In the small coastal Italian town of Positano, according to the Lonely Planet Guide Book, there is really only one tourist attraction. Yes, there are small galleries, or palaces converted to hotels and beaches and boats. But the only real sight to see is Chiesa di Santa Maria Assunta. It’s a church. And its domed roof, alongside the ascending pastel colored rectangular houses built on the sides of the cliff, are what make Positano’s coastline one of a kind.
The first night we arrived in Positano, as part of our ten-year anniversary trip, we headed straight to the beach, finding our way through the zig-zag of buildings and alleyways, stairwells and the occasional road. That’s how we arrived at Chiesa di Santa Maria Assunta. Purely by accident. As a detour to the beach. We thought, if this was the only sight to see in Positano, we might as well see it.
But it wasn’t the sight that drew us in. It was the music coming from inside of it.
There was an organ playing, but it wasn’t playing your traditional church music. In fact, that’s probably why it took me a minute to recognize the song. It was playing Leonard Cohen’s “Hallelujah” and in that echoing dome and with that incomprehensible view, hearing it was one of the most spiritual experiences I’ve ever had.
This past Sunday, Palm Sunday, as our church wrapped up a series on David, the famous and celebrated king of Israel, the service opened with this song. The truth is, the song is haunting as much as it is beautiful—whether you hear it on the Amalfi coast, or in Atlanta, Georgia. But something about it from this past Sunday seemed different.
We listened to the Jeff Buckley version, where one of the verses says this:
…And I’ve see your flag on the marble arch
And love is not a victory march
It’s a cold and it’s a broken Hallelujah.
It seemed a fitting verse to sing on the day we celebrate Palm Sunday, a sort of victory march set in motion by a crowd ready and willing and desperate for a king who looked out for their interests.
Palm Sunday is the culmination of an ongoing clash between what Jesus knew He had come to be, and who the people wanted Him to be. After being held under the thumb of an oppressive Roman rule, they saw Jesus as a leader who could free them from the tyranny and maybe give Rome a taste of their own medicine.
So they treated Jesus like a king—the king they wanted. Waving palm branches in His path. Shouting accolades as they lined the streets. “What can you do for us?” they seemed to be asking, “You can be the king, the advocate, we need. You’re just the one we’ve been waiting for to victory march our way to power.”

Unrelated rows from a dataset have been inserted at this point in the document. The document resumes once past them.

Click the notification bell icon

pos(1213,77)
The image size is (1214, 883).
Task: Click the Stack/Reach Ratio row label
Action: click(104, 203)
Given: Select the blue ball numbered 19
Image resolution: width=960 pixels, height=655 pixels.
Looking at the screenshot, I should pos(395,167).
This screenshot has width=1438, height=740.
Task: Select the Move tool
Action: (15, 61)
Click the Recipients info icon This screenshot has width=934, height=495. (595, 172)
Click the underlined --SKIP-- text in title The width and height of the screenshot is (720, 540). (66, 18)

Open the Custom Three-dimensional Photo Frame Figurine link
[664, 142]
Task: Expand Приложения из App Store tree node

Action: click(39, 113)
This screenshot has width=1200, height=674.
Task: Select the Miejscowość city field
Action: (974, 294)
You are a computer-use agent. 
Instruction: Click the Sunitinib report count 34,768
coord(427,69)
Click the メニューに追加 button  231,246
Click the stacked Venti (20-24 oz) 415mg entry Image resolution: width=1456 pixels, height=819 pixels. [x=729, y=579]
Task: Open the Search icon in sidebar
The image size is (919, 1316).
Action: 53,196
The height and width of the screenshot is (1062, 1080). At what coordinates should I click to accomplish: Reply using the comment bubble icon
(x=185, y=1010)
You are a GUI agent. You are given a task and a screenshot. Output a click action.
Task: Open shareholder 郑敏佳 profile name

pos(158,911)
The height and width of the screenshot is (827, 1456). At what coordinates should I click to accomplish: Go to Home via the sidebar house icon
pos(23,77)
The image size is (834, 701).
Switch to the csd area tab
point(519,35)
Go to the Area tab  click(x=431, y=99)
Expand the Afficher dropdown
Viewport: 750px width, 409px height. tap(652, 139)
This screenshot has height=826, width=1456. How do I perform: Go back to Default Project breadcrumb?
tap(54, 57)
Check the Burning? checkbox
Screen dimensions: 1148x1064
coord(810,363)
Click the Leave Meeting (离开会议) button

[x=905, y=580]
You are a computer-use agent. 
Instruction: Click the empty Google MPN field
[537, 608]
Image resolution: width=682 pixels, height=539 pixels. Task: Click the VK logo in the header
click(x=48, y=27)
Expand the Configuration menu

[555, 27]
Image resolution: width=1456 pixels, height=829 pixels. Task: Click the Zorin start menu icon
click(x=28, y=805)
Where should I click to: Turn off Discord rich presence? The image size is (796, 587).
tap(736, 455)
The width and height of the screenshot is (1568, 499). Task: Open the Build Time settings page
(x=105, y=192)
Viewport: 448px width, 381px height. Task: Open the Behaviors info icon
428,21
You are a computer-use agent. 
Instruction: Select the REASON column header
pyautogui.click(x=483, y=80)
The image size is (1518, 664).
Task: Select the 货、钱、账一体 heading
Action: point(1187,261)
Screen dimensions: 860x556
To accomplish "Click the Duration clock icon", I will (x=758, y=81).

The thing is, as we know, Jesus didn’t do a very good job of fulfilling the expectation of an eager crowd. And when it became clear that He wouldn’t do what they wanted Him to, they turned on Him. A mere five days later, and they demanded the release of a convicted murderer, in return for the crucifixion of the one they had just days before laid palms on the ground for.
They thought love was how Jesus behaved Palm Sunday.
So they couldn’t recognize real love when it showed up on Good Friday.
They thought love was in power, control, retribution and justice.
They never expected it to show up in powerlessness, humility, sacrifice and selflessness.
But love is not a victory march
It’s a cold and it’s a broken hallelujah.
Palm Sunday shows us how we often expect love to show up and stick around. With fanfare. With ease. With celebration. With expectation.
Good Friday shows us love isn’t about the palm fronds at all. It’s messy. It’s bloody. It can be humiliating. It usually requires that something die.
But the truth is redemption and resurrection can’t happen with just a Palm Sunday. A Palm Sunday love sounds nice, but it’s superficial. Good Friday love hurts, but it’s the kind of love we want. Because its experienced the worst and then stuck around long enough to see what beauty can be pulled from it in spite of it all. Thanks to Good Friday, we get Easter Sunday. And that is the hallmark of the Christian faith. Not Palm Sunday where everything felt good and seemed good and looked good. But Easter Sunday where things felt bad and seemed bad and looked bad—but weren’t.
A broken hallelujah is the kind of love we want. A victory march love doesn’t know what it can withstand, survive or be made into—because its never had to. But a broken love has been to the brink. It wasn’t sure it could withstand, survive or evolve. But it didn’t throw in the towel. And in the darkest place it began to see glimpses of resurrection.
When I think about it, an organ playing “Hallelujah” in the only tourist sight in Positano, a domed church overlooking the turquoise water below, makes perfect sense. Because the most important story of my faith is wrapped up in its lyrics. But truthfully, the most important stories of our lives, not just our faith, are wrapped up in these lyrics—in the realization that broken isn’t bad, but a necessary step to redemption. That pain and hurt and loss are part of the experience, but not the end. That a victory march isn’t much of a goal to shoot for. But a love that has made it, despite the odds against it, is. It has a story to tell. And a resurrection story is the best kind of story.